Conglomerate 451 by developer RuneHeads and publishers 34BigThings and 1C Publishing—PC (Steam) review written by Pierre-Yves with a copy provided by the publisher.
Estimated reading time: 4 minutes
Having taken a look at Conglomerate 451 back in early October, this Cyberpunk, Team Based, First Person Dungeon Crawler with a clone army is finally ready and I’ll be damned if it isn’t glorious. After a botched mission, that you were designed to fail at to test your mettle, you are given a promotion of being Director at an agency designed to clean up the 451 ward of the city Conglomerate. With plenty of cloning options at hand and the ability to research more, your only limitations are how far you’re personally willing to go.
Overall, between the preview and the fully launched version, not much has changed. There’s more in the narrative department and the gameplay is loads smoother as I haven’t had a single bug yet. Otherwise? It plays just as smoothly and offers just as much smooth dungeon crawling than it used to. The major bonus? Conglomerate 451 now has controller support if you feel like just putting your feet up on the coffee table!
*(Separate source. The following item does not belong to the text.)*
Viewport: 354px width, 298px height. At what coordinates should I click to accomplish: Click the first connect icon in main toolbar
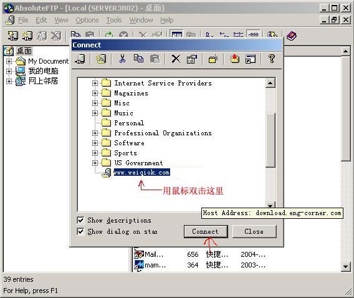coord(12,36)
Taking it from the top for those of you joining us now, Conglomerate 451 is a first person dungeon crawler that has you select teams of three for missions into the various areas of the district in order to reduce the influence of the companies. Selecting specialists from a variety of backgrounds to get the work done, there's no right answer but you'll soon find strategies with each specialist that either work great for certain enemies or that overall work for you.
Moving through the "dungeons" you'll be taking step by step in similar laid out dungeons that come in a variety of visuals from dirty cyberpunk slums to fancy atriums with pretty colors. Your goals in these locations is what will change and what you find inside will either make you gleefully happy as you uncover more tech points for research, or sweat with dread as your team becomes battered and bruised from the physical attacks and the strain of their cybernetic implants.
The idea of your units needing to heal up and recover isn't a new one but Conglomerate 451 does it well. Only having to deal with physical traumas in the first few weeks, the toxicity levels of your implants only come out to play once you've had time to get familiar with the mechanics and have time to look over what kinds of research that you wanted to specialize in. New tanks for healing physical wounds and new tanks for toxin removals are nice as you can do more units at a time, but, you also want to look into new bonuses for new clones as you're going to need more than one group on hand to send out.
If there had to be a downside to all of this clone business, it would be that clones can die and the experience that they earned goes with them. Yes, you can make new ones. Yes, your new clones are already a notch above their predecessors. But man does it suck. Hell, even if you retire a clone because you have too many others that are in healthier conditions, it doesn't give you anything more than an extra slot in your overall roster.
So a little like The Stranger of Sword City, you'll want to rotate your lower level characters into higher level missions with veteran troops, or, put all of your newbies into low level missions while your higher level heal up. How you approach this is entirely up to you, but you'll want more than one group ready to go and with clones? You can literally have multiple same set up groups on rotation so that it always FEELS like it's the same team.
So overall, especially for fans of dungeon crawlers, Conglomerate 451 is worth it. With plenty of missions with different objectives to keep you going and tons of research to make better and better versions of your squads, taking a city back from evil corporations will keep you both entertained and occupied for quite a while.